Immediately after the terrorist attacks on Sept. 11, 2001, the Bush administration pressed to increase the power of the executive branch. Congress quickly passed the Patriot Act, giving law enforcement broader powers to combat terrorism and allowing greater intrusions into Americans’ lives with electronic surveillance, wiretapping and unlawful detentions.
However, Freeh cautioned that extraordinary powers given to the government in times of crises always must be temporary and subject to the supervision of the courts and the legislature.
“Our liberty interests are critical,” Freeh underscored, cautioning that constitutional checks and balances still cannot be circumvented. “They make the country strong and durable and allow the country to endure crises.”
The principles of security and liberty “are not mutually exclusive,” he stressed.
While the federal government has involved itself in many aspects of American life such as health care and education, Freeh emphasized that the Constitution’s framers felt the federal government must be restricted from some activities and that the FBI is not a national police force. The founding fathers were concerned about the threats to civil liberties posed by a centralized, federal police force and worked to ensure that law enforcement was a function of the states.
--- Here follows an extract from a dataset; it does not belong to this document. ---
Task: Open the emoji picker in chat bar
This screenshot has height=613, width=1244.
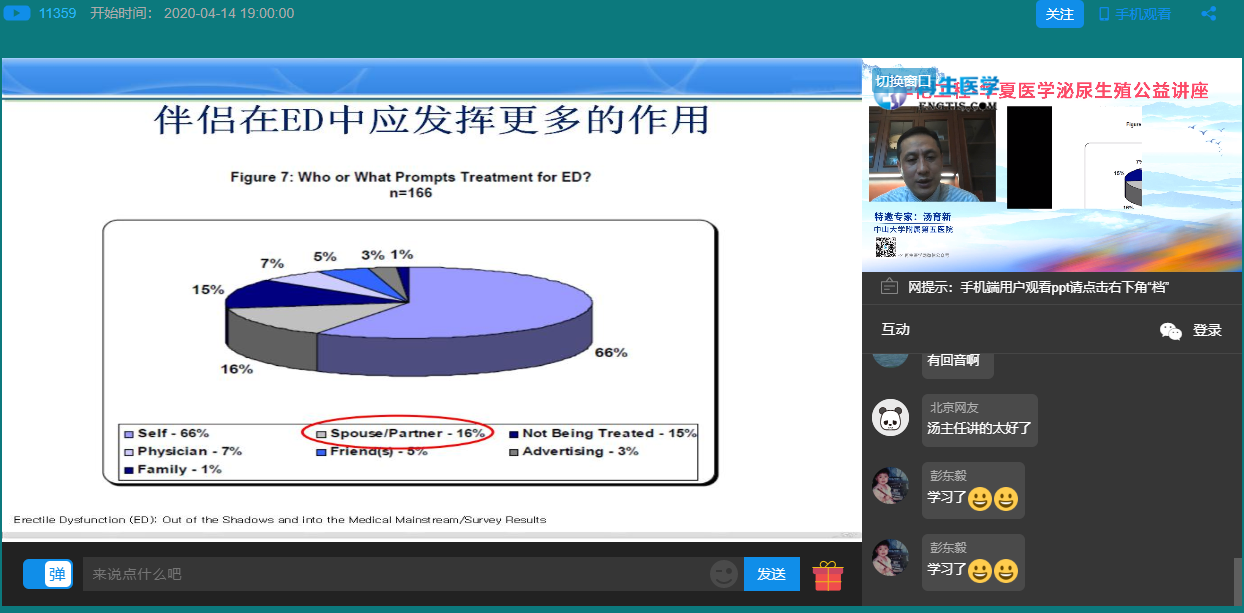Action: [723, 574]
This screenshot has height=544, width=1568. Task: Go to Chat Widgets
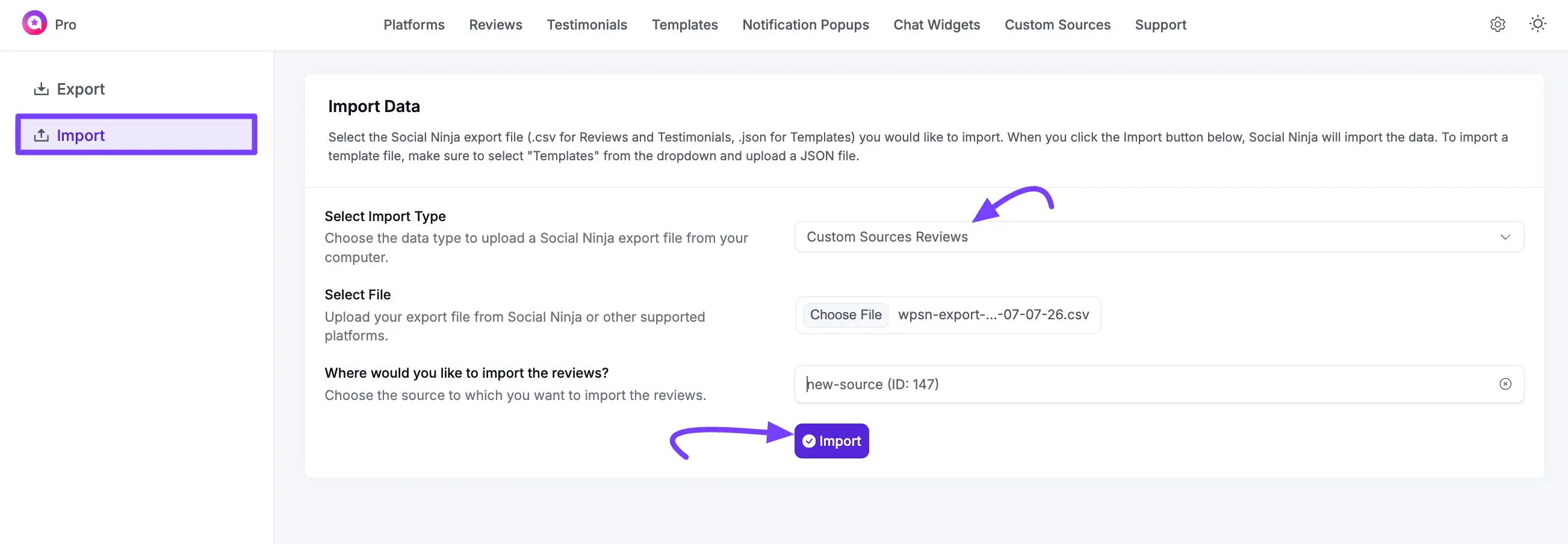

It was only in 1933 that the FBI gained the authority to arrest people and carry firearms.
Since then, the agency has refocused its efforts away from the much-publicized gangster wars of former director J. Edgar Hoover’s in the 1930s and spy cases of the 1940s to investigations of political corruption, financial fraud, organized crime and civil-rights violations.
It is still hard to know, he said, if the country has not been attacked for the past seven years because the Bush administration has waged an effective war on terror or the threat is not as severe as originally thought.
In response to a question about extraordinary rendition, Freeh said the covert U.S. practice of kidnapping terrorism suspects and secretly transporting them to countries where torture is routinely used in interrogations is “very problematic” because it affects the country’s political credibility and legitimacy, eroding American values and legal principles.
After earning a law degree from Rutgers University in 1974, Freeh went to work as an agent for the FBI.
He became a federal prosecutor in 1981 and also is a former U.S. attorney. In 1991, Freeh was named to the federal bench, and former President Bill Clinton nominated him for the directorship in 1993. He also was an adjunct associate professor at Fordham Law School.
Today, he heads an international legal and consulting-services firm.